PROTAC Platform

The advent of “PROTAC” therapeutic molecules, bifunctional small molecules that bind at one end to an E3 ligase and at the other end to a protein meant to be degraded for therapeutic effect, has added a new dimension to proteostasis-based therapy. PROTACs have several advantages over simple DUB or E3 inhibitors or activators, including catalytic mechanism of action, reduced susceptibility to resistance owing to target mutation, and pharmacologic activity at concentrations lower than those usually needed for simple enzyme effectors. Progenra is developing a new class of PROTAC molecules that have demonstrated cell proof of concept and are now in the preclinical development stage.
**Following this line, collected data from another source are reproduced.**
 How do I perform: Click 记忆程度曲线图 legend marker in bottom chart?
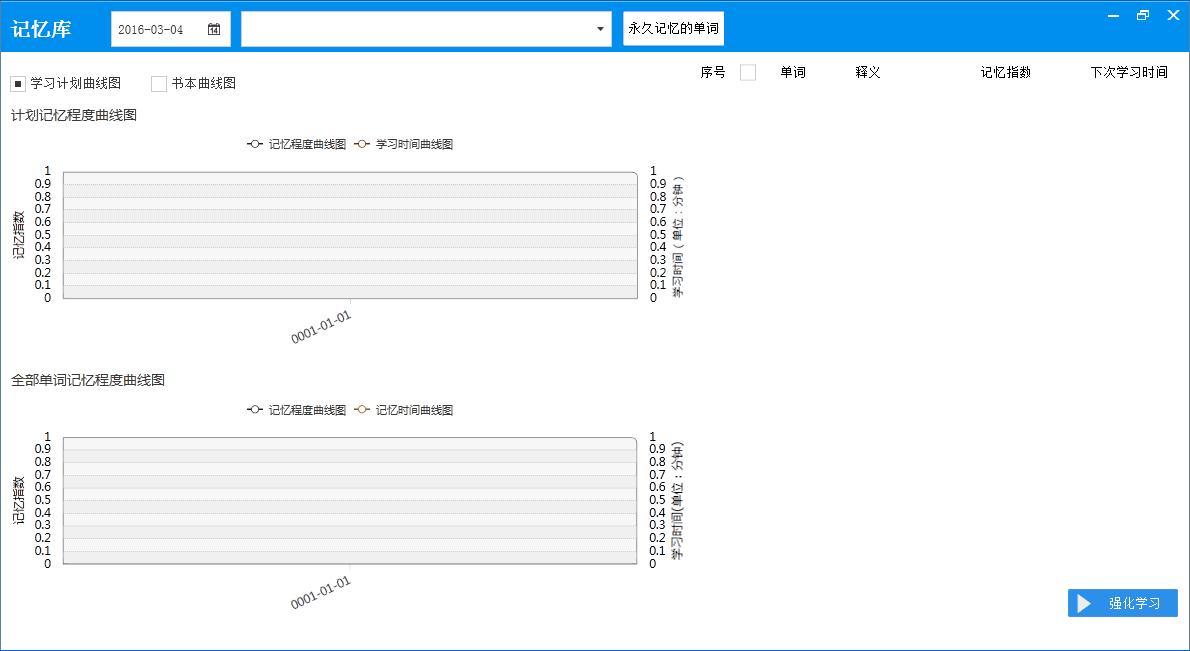pos(256,410)
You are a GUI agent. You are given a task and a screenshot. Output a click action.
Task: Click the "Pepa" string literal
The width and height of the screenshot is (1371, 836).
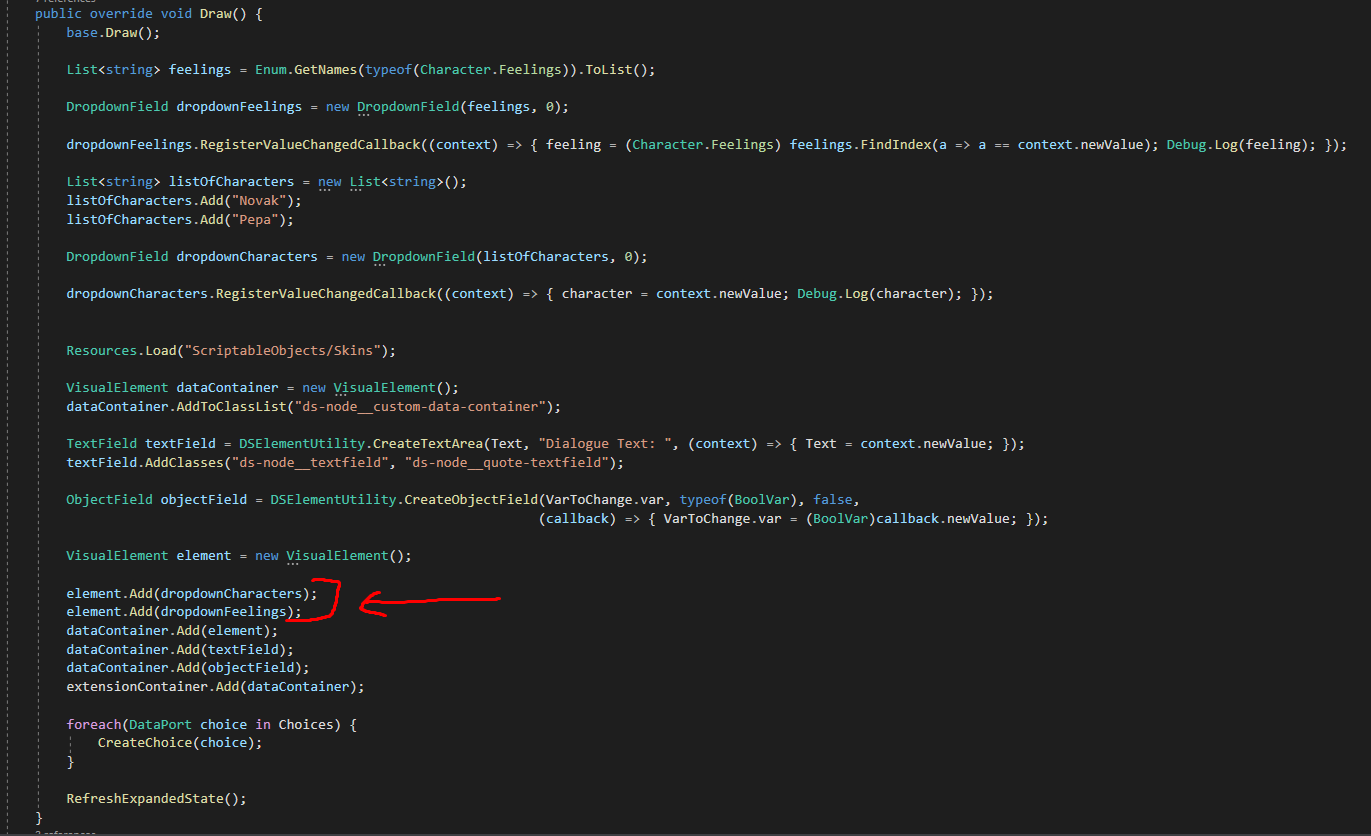coord(255,219)
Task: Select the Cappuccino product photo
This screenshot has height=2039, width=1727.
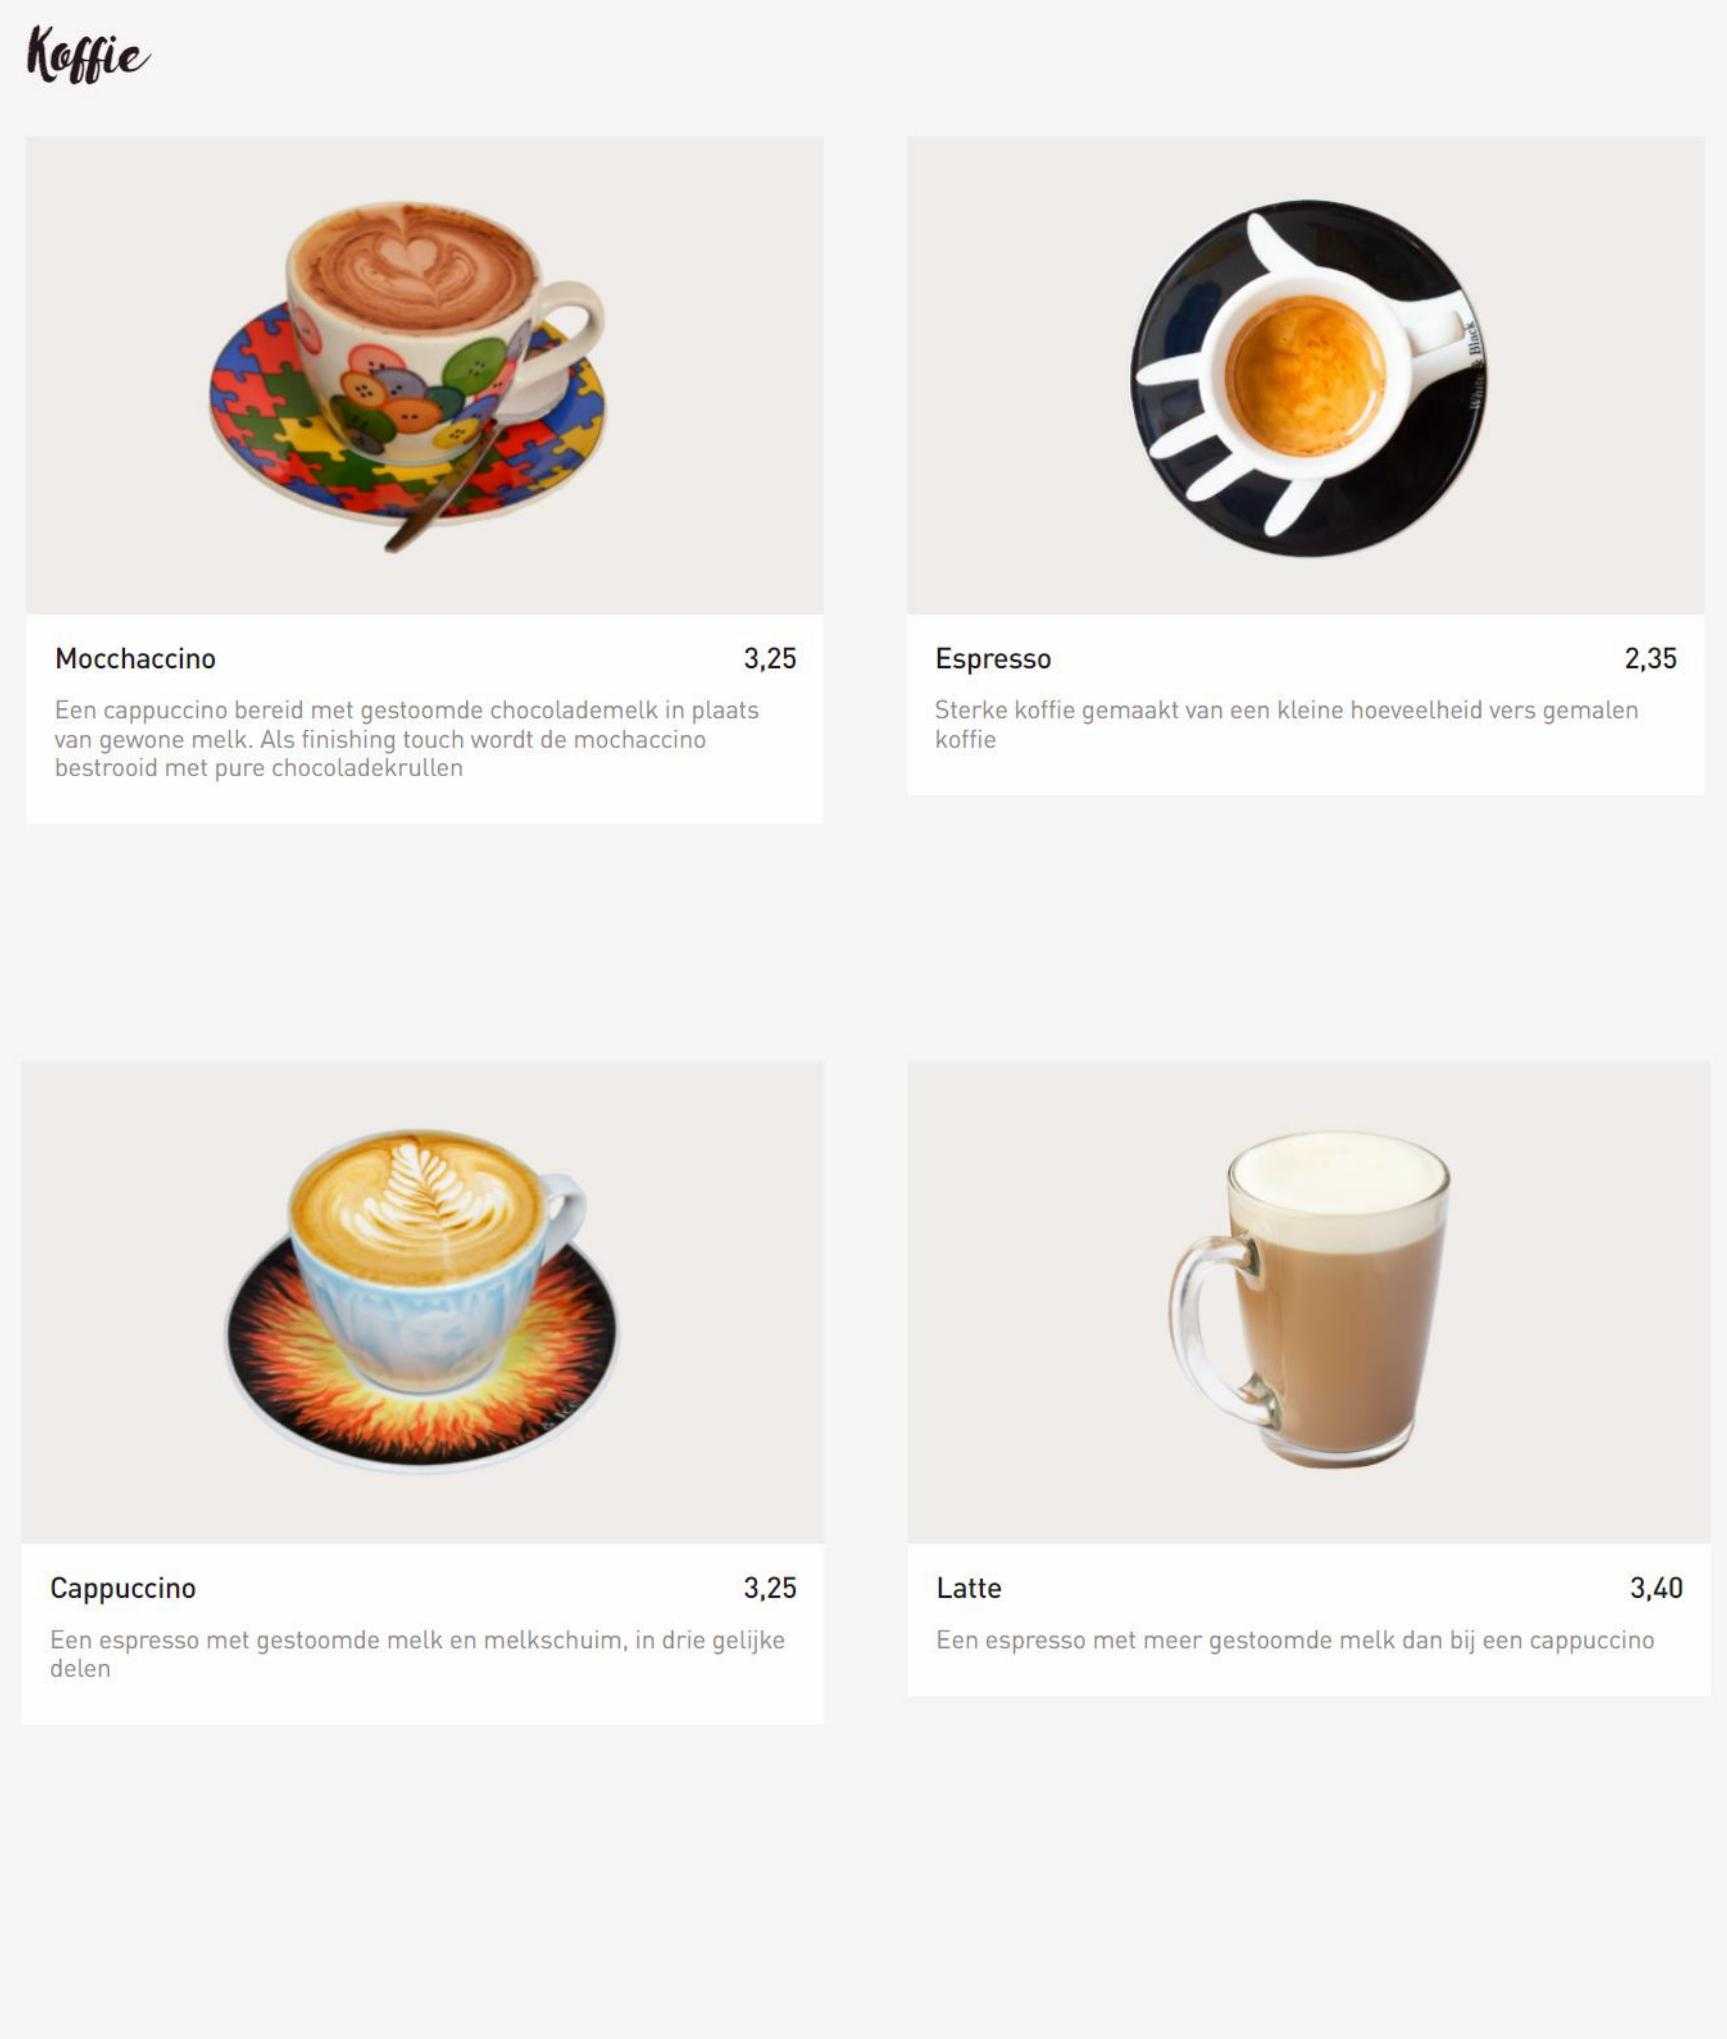Action: (x=423, y=1302)
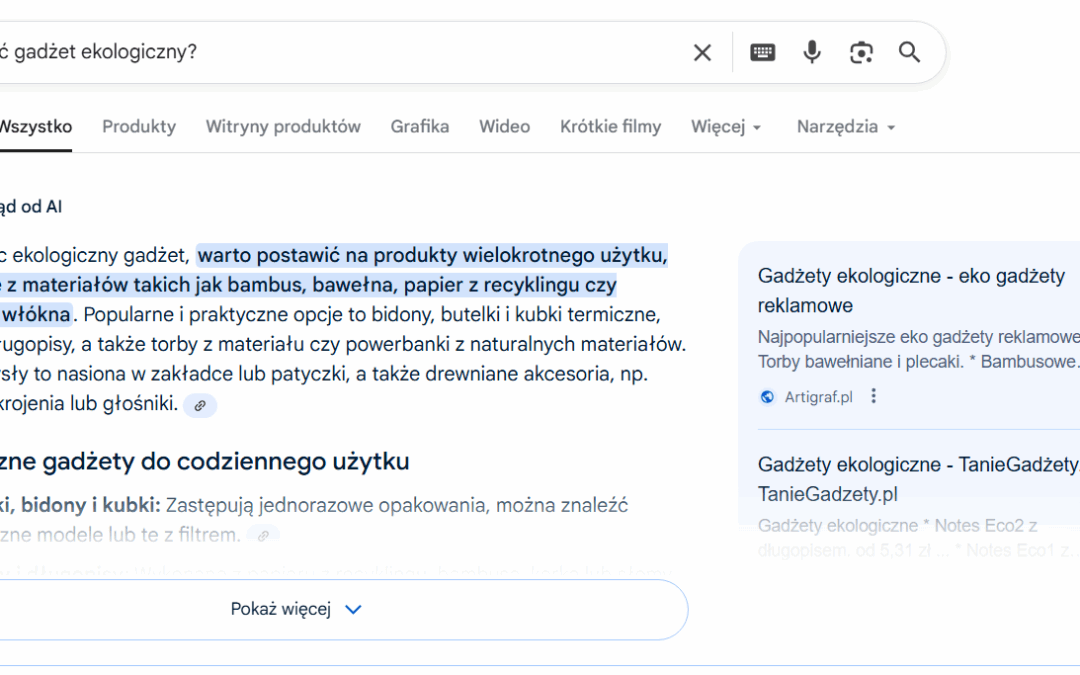1080x675 pixels.
Task: Open the on-screen keyboard icon in search bar
Action: click(x=762, y=51)
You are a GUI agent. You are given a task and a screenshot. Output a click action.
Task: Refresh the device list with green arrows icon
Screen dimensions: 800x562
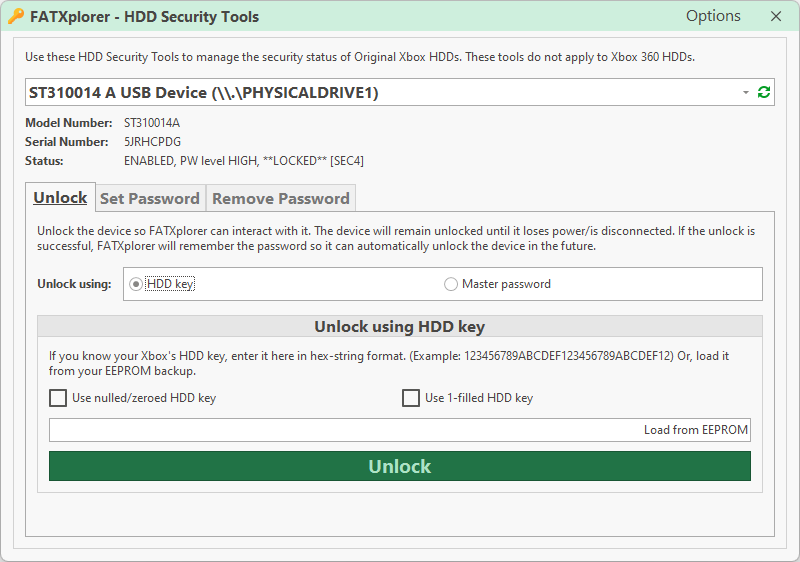(764, 93)
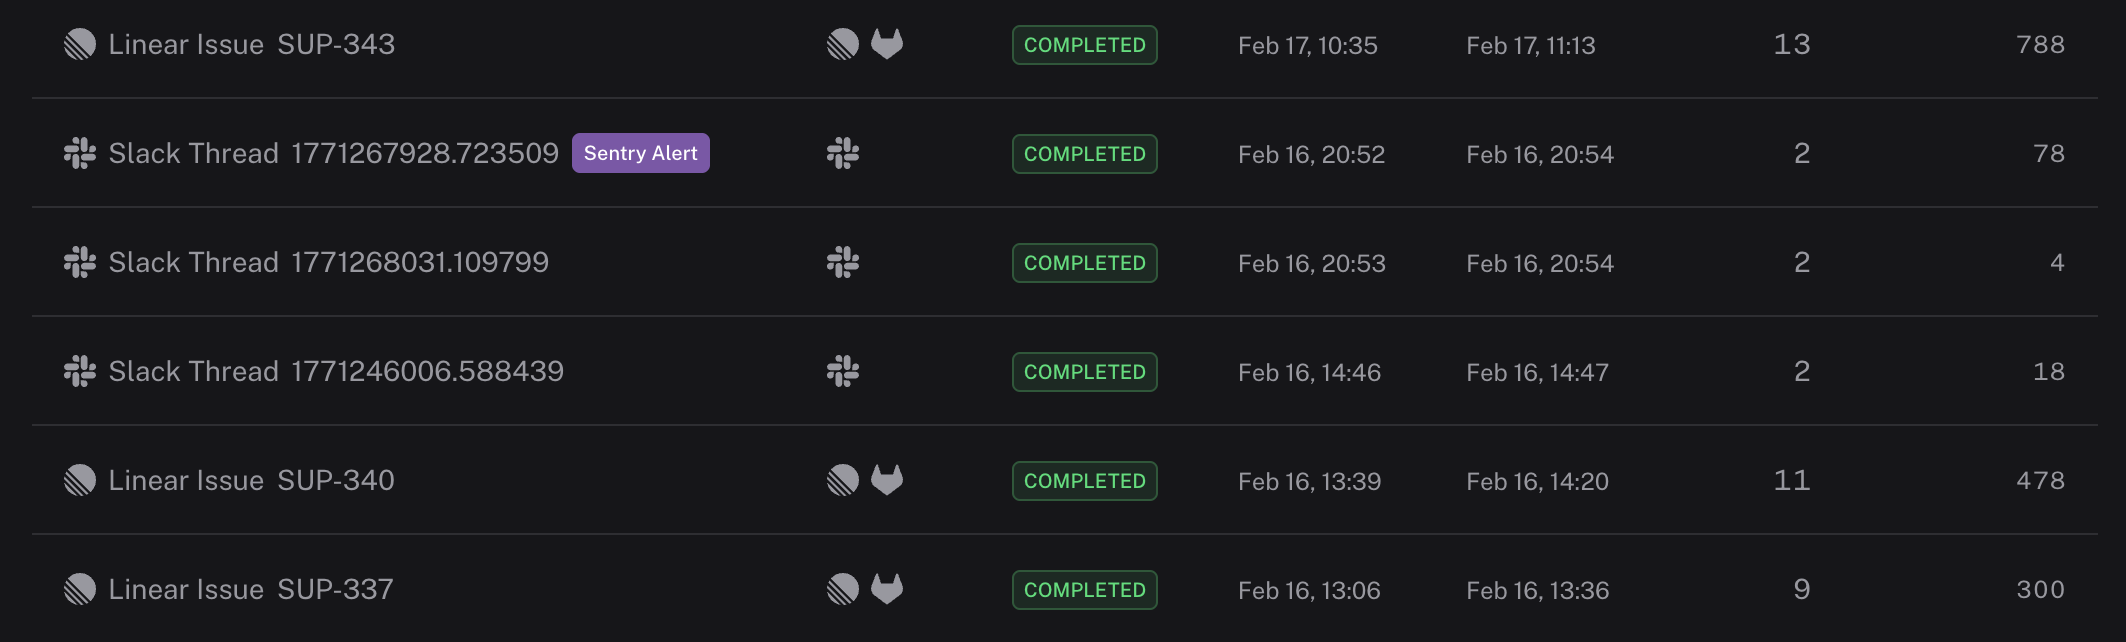Click the count 13 on the SUP-343 row
The height and width of the screenshot is (642, 2126).
pos(1795,44)
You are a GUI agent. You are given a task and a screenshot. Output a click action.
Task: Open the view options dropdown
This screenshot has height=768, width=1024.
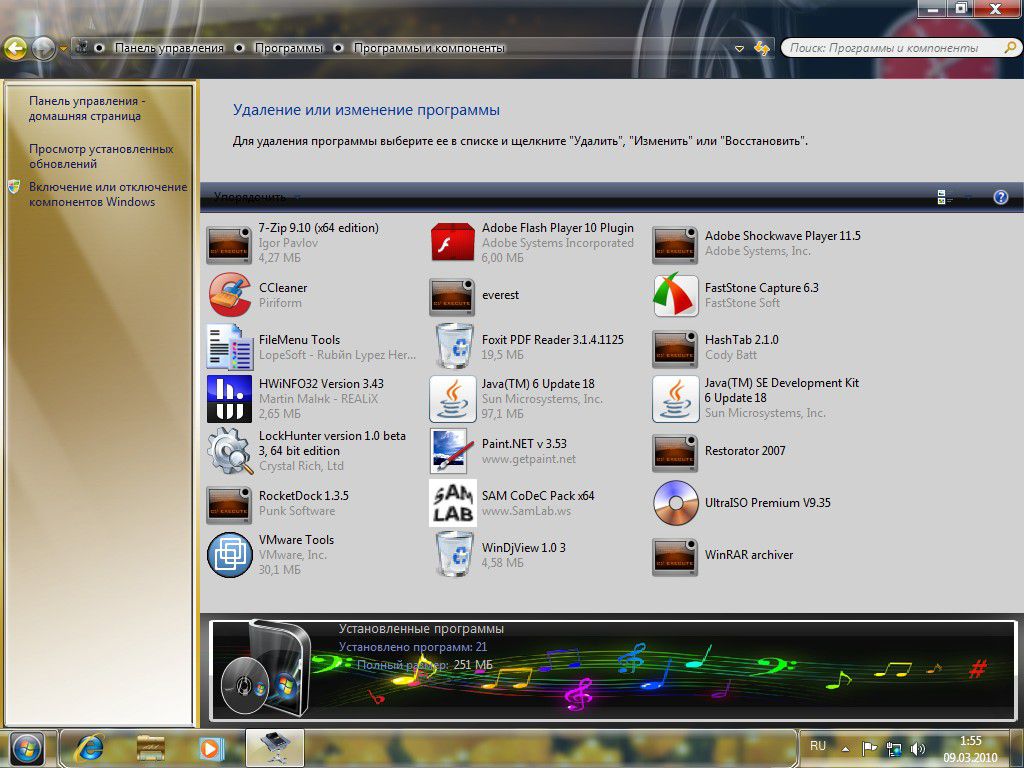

Most of the PROTAC programs in pharma and biotech research organizations operate in a crowded space, employing cereblon, VHL or HDM2 E3 ligases and ligand-based chemistry. Known ligand based PROTAC approaches undertaken by many companies lack novelty and are limited by the ligase captured, the intracellular compartment of the ligase, the mechanism of action, and intellectual property considerations. PROTAC molecules developed by Progenra from novel E3 ligases and ligands are free from the teratogenic potential of cereblon ligase-based PROTACs.  Moreover, the novel PROTACs expand the therapeutic potential of the PROTAC class and create new IP. Progenra’s PROTACS hijack novel ubiquitin ligases to ubiquitylate targets affecting immune oncology as well as anti-inflammatory and neurodegeneration cascades.

We hope to expand the therapeutic scope of PROTACs by developing these additional ligases.

PROTAC Mechanism of Action-

The schematic describes the action of a PROTAC molecule (D) that binds to an E3 ligase on one end and the target protein (T) on the other end. The ubiquitin conjugating enzyme E2 brings charged ubiquitin (U) that is covalently attached to the target protein by E3 ligase. The highly efficient system of the E3 ligase builds a chain of poly-ubiquitin on the target protein. The latter is recognized by the proteasome and the target protein is degraded. The key feature of PROTAC is the efficiency with which single PROTAC molecule is recycled to capture a new target protein.